El ministro norcoreano de Exteriores describió como “el sonido de un ladrido” la amenaza del presidente de Estados Unidos, Donald Trump, de destruir su país.Se trata de la primera reacción de...

El ministro norcoreano de Exteriores describió como “el sonido de un ladrido” la amenaza del presidente de Estados Unidos, Donald Trump, de destruir su país.

Se trata de la primera reacción de Pyongyang al discurso que ofreció Trump el martes ante la Asamblea General de Naciones Unidas, durante el que prometió “destruir por completo Corea del Norte” si era provocado. Trump también se refirió al mandatario norcoreano, Kim Jong Un, como “el hombre de los cohetes”.

El ministro norcoreano de Exteriores, Ri Yong Ho, dijo a la prensa en Nueva York el miércoles por la noche que “sería el sueño de un perro si pretendiera asustarnos con el sonido de un ladrido”.

En imágenes emitidas en la televisión surcoreana también se veía a Ri decir que había sentido “lástima” por el equipo de Trump cuando le preguntaron por el comentario de “el hombre de los cohetes”. Ri tenía previsto ofrecer un discurso el viernes ante la Asamblea General, según la agencia de noticias Yonhap.

Trump ha hecho muchas declaraciones enérgicas sobre Corea del Norte, como su advertencia en agosto de que el país encontraría “fuego y furia”. Pyongyang ha respondido con una serie de pruebas armamentísticas y una retórica combativa y a menudo burlona contra Trump.

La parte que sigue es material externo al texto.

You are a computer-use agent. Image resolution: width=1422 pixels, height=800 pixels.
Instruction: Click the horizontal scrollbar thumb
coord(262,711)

Un importante general norcoreano describió las amenazas de “fuego y furia” del presidente estadounidense como “un montón de tonterías” procedente de “un tipo carente de razón”.

La batalla retórica continuaba mientras expertos externos estiman que Corea del Norte se acerca a su declarado objetivo de construir misiles nucleares capaces de alcanzar cualquier lugar en el territorio continental estadounidense.

Corea del Norte realizó este mes su sexta y más potente ensayo nuclear hasta la fecha y disparó un misil balístico sobre Japón. El Consejo de Seguridad de la ONU respondió con nuevas y duras sanciones, lo que provocó una airada respuesta de Pyongyang.